As the dance of the planets unfolds, there can be no doubt that the time of birth has zero effect on our daily lives. Nonetheless, why put any faith in science, so I have delved into the ancient world of astrology to make these bold predictions.

Astrological highlights for January the eleventh month of ye olde Roman calendar.
Lord Geoffrey of the Northern Meadows astrological predictions

Sagittarius 17 December – 20 January.
The Mongols gave us so much inclduing an excuse for defeat. It still is prudent to remember never admit defeat, just make up an excuse even if you have to glue a human torso onto a horse. Bwahahahahaha a felon for President.

Capricornus 20 January – 16 February.
Yes Veronica you have to work if you want to get paid. Then when you are old you can retire and rest, not the other way around. Bwahahahahaha a felon for President.

Aquarius 16 February – 11 March
Karellan cannot save you and Sunny was a dumbass so smile and carry on. Bwahahahahaha a felon for President.

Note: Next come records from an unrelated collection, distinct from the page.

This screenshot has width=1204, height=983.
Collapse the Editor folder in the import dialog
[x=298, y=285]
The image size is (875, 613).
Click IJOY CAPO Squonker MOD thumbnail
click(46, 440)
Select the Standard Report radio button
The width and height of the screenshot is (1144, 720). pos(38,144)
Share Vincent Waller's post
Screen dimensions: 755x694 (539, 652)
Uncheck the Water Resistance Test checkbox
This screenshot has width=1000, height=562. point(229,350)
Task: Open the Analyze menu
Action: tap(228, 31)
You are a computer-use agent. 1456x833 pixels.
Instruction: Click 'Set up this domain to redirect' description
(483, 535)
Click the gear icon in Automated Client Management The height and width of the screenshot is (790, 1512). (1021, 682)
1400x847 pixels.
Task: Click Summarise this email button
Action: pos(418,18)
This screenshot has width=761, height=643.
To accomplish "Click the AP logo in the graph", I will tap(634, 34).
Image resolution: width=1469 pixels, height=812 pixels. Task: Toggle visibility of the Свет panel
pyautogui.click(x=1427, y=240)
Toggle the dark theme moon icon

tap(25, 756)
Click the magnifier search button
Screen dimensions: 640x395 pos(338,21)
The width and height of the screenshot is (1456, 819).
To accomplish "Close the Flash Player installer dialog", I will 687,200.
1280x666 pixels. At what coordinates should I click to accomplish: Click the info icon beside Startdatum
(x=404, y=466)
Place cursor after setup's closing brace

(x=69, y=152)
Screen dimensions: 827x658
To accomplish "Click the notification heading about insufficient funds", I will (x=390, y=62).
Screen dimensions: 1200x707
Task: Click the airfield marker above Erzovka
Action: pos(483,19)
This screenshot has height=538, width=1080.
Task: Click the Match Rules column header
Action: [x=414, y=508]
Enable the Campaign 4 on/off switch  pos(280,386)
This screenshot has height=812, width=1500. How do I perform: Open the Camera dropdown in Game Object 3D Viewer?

Pisces 11 March – 18 April
It doesn’t matter if you are surrounded by a shark and have a really powerful electric battery if your boat doesn’t sink. Bwahahahahaha a felon for President.

Aries 18 April – 13 May
AU are you listening? It is time to move on. Let the negatives go and Karma will take its due course, not necessarily on your time scale. That book you just walked past has all the answers on page 44 line 63 stating the minimum value of 798kg at STPG. Bwahahahahaha a felon for President.

Taurus 13 May – 21 June
You do have the right to say who enters your house. There will now be a tsunami of change in politics as people push back. A pendulum, if it moves must swing back. Bwahahahahaha a felon for President.

Gemini 21 June – 20 July
Poor Vlad. You won’t know how to hold this firecracker without it going off when you least expect it. I am sorry though for the Ukrane who will most likely suffer. Bwahahahahaha a felon for President.

Cancer 20 July – 10 August
The stock market will rise rapidly but ask why Warren is still selling. There should still be caution. Bwahahahahaha a felon for President.

Leo 10 August – 16 September
He may be a felon but who cares if the stock market keeps rising… Boom…ers.

Virgo September 16 – October 30
Atope complaining, y’all lost and now you have a felon for president. Bwahahahahaha. (See Virgo)

Libra October 30 – November 23
As usual you will struggle to find balance but the people will decide and that is simply the way it is. Win or lose accept the decision and move on. Bwahahahahaha a felon for President.

Scorpius November 23 – November 29
Hard work is good work especially if you lost the election. “To the young people who are watching it will be okay, you can still force others on how they address you…maybe not”. Bwahahahahaha a felon for President.

Ophiuchus November 29 – Dececember 17
When the opening sentence is “Hi, I’m Jock and I haaate the English”, you know its going to be a fun day! Bwahahahahaha a felon for President.